Stored data entries
- - - -

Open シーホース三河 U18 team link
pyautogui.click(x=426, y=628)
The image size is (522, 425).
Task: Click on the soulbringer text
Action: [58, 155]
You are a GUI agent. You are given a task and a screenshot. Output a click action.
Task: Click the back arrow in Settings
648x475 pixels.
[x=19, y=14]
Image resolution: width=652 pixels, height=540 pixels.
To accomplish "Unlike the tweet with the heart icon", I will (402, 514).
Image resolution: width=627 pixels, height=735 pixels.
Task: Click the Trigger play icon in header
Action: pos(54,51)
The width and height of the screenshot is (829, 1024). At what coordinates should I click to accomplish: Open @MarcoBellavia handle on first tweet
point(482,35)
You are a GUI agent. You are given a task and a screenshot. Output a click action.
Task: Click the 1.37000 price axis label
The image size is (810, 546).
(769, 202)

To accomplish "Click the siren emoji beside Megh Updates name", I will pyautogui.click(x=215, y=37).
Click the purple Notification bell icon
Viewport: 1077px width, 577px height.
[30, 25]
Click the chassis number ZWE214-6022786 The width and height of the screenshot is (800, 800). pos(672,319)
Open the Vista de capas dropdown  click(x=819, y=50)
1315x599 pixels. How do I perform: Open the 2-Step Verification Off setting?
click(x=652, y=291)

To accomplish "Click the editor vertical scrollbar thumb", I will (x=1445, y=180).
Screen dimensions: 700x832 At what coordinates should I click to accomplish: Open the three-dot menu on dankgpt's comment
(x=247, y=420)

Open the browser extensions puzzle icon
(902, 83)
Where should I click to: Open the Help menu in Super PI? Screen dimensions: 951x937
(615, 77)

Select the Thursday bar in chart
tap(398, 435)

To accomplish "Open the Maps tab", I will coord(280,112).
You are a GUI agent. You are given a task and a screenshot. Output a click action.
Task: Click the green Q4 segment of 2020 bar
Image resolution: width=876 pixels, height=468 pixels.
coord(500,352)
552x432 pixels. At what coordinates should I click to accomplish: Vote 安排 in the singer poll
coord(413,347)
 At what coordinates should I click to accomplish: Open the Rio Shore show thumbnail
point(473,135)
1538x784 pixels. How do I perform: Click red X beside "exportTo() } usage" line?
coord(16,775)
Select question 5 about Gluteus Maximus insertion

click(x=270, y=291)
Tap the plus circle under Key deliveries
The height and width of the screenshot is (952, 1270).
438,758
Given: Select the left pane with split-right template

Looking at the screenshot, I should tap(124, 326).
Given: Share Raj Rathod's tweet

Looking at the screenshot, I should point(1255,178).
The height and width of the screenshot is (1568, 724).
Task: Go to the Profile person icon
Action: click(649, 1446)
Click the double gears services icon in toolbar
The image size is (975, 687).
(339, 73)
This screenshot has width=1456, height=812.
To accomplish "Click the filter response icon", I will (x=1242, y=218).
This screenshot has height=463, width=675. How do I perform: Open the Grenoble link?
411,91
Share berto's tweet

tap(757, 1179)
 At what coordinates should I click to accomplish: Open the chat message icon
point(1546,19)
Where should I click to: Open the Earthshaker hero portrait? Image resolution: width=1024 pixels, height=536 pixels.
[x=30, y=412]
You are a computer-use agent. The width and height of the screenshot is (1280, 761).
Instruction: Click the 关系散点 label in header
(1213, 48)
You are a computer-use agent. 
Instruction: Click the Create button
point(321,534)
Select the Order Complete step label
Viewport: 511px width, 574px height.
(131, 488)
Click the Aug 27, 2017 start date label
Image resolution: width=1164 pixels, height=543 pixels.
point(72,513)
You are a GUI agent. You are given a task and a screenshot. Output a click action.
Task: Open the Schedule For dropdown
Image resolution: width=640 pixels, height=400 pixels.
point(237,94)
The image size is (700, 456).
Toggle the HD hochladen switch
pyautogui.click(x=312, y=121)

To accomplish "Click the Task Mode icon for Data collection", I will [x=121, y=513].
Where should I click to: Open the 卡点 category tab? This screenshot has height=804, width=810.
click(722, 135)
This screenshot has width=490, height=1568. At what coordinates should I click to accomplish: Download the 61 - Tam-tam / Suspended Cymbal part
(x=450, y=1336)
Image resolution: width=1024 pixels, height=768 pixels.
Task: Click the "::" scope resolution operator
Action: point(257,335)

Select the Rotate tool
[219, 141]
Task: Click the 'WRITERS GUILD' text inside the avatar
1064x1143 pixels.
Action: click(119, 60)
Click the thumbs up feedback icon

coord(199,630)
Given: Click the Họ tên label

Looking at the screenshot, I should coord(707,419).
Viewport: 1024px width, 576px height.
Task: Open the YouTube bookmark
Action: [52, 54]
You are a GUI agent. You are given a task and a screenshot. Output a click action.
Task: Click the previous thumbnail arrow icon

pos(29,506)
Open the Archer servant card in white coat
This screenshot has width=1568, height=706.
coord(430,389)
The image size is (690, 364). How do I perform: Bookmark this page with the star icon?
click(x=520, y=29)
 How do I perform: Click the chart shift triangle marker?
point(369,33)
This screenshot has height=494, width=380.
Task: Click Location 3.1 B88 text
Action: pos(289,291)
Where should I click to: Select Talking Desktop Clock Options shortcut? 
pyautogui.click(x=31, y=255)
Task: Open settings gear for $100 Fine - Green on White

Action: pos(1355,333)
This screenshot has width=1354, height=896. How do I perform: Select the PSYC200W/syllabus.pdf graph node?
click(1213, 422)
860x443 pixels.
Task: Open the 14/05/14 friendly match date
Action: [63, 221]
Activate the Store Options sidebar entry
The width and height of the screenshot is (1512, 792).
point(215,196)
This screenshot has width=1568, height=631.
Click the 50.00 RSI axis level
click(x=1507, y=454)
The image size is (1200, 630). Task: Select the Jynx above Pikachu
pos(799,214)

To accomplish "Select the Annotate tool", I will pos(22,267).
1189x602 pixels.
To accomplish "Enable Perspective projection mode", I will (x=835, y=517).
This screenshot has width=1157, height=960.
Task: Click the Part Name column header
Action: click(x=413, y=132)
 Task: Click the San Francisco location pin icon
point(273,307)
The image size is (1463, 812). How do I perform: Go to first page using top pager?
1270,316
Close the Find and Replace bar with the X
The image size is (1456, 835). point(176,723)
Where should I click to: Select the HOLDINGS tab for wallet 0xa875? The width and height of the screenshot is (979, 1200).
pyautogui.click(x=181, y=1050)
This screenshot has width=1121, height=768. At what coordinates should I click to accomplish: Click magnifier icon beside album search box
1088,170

- - - -

= Work to complete =
Please list every line of the material above that contains the word "first".

= Response to this task =
The width and height of the screenshot is (829, 1024). At what coordinates should I click to accomplish: Open @MarcoBellavia handle on first tweet
The image size is (1463, 812). How do I perform: Go to first page using top pager?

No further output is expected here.